El 22 de mayo alcanzan el campo 2, a 7.600 metros. «En la plataforma donde estaba nuestra tienda había otra. La nuestra estaba a un lado hecha un amasijo de telas y varillas. No entendíamos nada. Por suerte todas nuestras pertenecías estaban entre el lío de telas y varillas. Pedro, Josu y yo pasamos la noche en una tienda para 2 personas. Para colmo, mientras fundíamos nieve, se nos incendió la tienda y perdimos uno de los infiernillos. Al estar envuelto en llamas temíamos que explotara la bombona. Apenas dormí 4 horas», relata.
Amanece el domingo 23. En la agenda está el campo 3 y el ataque, por la noche, a la cima. Un terreno desconocido para los tres expedicionarios. «La mayor parte es roca, con algunas secciones de nieve-hielo. El camino era sencillo y apenas nos costó llegar 6.30 horas, pero la altitud se notaba. Estábamos ya a 8.350m. El sherpa nos tenía preparada una sorpresa más (y no sería la última). Nos había dicho que tenía montado el campo 3. Nada más lejos de la realidad. Me puse a trabajar con el sherpa de Gerlinde Kalenbrunner y Ralf Dujmovits en la construcción de una plataforma en la que asentar la tienda para descansar unas horas antes de partir hacia cumbre. Necesitamos una hora para acabar la plataforma. Un desgaste considerable a esa altura. Al poco de terminar, llegó nuestro sherpa. Ya no hubo más palabras, no hicieron falta», sentencia.
Hacia la cumbre
Después de superar adversidades no previstas, Alfredo García afronta la hora de la verdad. El trabajo de muchos meses queda en manos de un pico, de una ascensión de 500 metros y de la climatología.
«Tras pasar unas horas fundiendo nieve y comiendo en la precaria tienda, en torno a las diez de la noche de este 23 de mayo Pedro y yo salimos hacia la cumbre.

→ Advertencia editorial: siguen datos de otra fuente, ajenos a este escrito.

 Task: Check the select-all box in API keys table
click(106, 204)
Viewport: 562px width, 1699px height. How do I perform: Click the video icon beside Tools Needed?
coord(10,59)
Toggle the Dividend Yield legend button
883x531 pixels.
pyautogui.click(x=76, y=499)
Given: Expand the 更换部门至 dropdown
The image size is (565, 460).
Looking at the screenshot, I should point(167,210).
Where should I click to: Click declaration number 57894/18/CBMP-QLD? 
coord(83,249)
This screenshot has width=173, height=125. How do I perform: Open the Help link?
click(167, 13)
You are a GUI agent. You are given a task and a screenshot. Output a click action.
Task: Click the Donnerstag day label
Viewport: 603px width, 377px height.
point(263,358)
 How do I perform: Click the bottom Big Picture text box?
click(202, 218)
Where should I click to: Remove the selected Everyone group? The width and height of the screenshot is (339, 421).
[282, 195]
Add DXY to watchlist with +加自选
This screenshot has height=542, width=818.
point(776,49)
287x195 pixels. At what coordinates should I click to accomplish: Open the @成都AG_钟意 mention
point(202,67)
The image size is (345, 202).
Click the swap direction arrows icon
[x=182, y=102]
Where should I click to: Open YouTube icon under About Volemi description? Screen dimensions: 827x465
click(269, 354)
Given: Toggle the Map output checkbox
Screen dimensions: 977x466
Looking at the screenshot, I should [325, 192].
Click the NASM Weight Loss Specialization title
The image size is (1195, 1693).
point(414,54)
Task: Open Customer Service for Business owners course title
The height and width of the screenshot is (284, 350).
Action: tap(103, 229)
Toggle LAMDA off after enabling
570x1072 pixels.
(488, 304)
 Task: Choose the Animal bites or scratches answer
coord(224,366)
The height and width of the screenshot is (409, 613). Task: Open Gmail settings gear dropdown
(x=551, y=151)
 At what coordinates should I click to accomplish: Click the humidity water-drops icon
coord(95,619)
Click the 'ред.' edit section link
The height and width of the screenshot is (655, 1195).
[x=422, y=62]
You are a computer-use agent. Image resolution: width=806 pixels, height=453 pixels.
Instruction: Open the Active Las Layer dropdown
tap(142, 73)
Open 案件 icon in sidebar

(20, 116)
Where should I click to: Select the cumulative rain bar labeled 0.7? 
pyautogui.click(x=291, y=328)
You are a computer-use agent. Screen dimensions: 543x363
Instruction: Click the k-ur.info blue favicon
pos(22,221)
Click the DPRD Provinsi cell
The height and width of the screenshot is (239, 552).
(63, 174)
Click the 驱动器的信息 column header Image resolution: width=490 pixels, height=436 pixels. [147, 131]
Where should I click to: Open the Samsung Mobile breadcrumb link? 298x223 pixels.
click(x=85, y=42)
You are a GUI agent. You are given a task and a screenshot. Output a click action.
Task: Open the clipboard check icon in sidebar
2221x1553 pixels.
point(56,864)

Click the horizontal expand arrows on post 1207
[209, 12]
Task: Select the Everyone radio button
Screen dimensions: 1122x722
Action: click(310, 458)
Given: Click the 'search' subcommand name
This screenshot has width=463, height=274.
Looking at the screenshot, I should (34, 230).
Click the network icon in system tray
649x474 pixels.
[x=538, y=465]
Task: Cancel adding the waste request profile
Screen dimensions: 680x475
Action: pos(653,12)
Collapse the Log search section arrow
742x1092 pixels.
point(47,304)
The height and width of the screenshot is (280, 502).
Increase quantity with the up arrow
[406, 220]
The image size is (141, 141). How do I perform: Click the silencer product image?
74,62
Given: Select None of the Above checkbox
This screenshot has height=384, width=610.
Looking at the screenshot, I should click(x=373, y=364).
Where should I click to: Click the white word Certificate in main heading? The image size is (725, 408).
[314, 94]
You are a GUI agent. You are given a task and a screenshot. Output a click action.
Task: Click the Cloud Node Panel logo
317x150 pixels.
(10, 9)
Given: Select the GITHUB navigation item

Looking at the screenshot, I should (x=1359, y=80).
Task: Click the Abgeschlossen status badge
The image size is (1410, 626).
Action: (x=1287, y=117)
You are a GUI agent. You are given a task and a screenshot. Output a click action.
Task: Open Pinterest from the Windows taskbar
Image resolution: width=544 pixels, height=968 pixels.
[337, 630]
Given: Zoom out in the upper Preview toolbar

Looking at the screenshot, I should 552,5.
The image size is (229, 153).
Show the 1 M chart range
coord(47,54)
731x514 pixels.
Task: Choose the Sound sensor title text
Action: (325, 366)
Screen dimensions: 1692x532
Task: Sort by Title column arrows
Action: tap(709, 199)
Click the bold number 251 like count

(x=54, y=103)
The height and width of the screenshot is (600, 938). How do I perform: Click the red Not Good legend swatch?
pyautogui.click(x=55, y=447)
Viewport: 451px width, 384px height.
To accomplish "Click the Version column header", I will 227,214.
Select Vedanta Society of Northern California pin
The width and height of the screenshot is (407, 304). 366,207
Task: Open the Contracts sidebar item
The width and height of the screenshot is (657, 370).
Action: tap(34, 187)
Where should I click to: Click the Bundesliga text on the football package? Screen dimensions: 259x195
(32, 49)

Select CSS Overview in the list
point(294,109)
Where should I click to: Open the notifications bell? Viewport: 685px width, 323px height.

Josu salió algo más tarde. No tenía sentido salir juntos, ya que sin oxígeno los ritmos son totalmente diferentes. Josu se dio la vuelta unos 100 metros más arriba. Fue un acierto, ya que tenía un crampón roto y la bajada era complicada. Nosotros continuábamos con nuestra ascensión. El día perfecto pronosticado se transformó en la nevada perfecta. No dejó de nevar durante toda la noche, pero poco a poco íbamos ganado altura», apunta.
En ese momento, a pesar del esfuerzo, Alfredo García reconoce que estaba disfrutando de la ascensión. «El terreno era variado y divertido. Fuimos pasando por lugares de los que tantas veces habíamos leído y oído -Primer Escalón, La Roca Champiñón (aquí dejamos la primera de las dos botellas de oxígeno que llevábamos), el mítico Segundo Escalón con su famosa escalera (donde nos amaneció), el Tercer escalón-. De vez en cuando había algún cadáver junto al camino (en total vi cinco). Cuando pasaba delante de ellos pensaba que mejor que nos esperasen muchos años», afirma.
Los últimos metros eran una realidad. Un esfuerzo mayor de lo previsto. «Tras el Tercer Escalón se veía la cima a tiro de piedra. Estaba muy cerca, pero aún nos llevaría un rato alcanzar la cumbre y es que hay que dar toda la vuelta a la cima para alcanzarla. Tras una rampa de unos cincuenta o sesenta grados en nieve, se accede a un pequeño plató. Tras una travesía se llega a otra sección de nieve que nos permitió acceder a la parte alta de la montaña. Ya solo nos quedaba subir los últimos metros del Everest por un terreno ondulado viendo al fondo su cumbre. En ese momento tan añorado y emotivo no nevaba pero las nubes impedían ver lo que teníamos bajo nuestros pies. Llegamos a la cumbre poco antes de las 10 horas del 24 de mayo del 2010, tras doce horas de esfuerzo, frío y nieve habíamos conseguido la mitad de nuestro objetivo, ya que como dijo un afamado alpinista, la cima es la mitad del camino», concluye.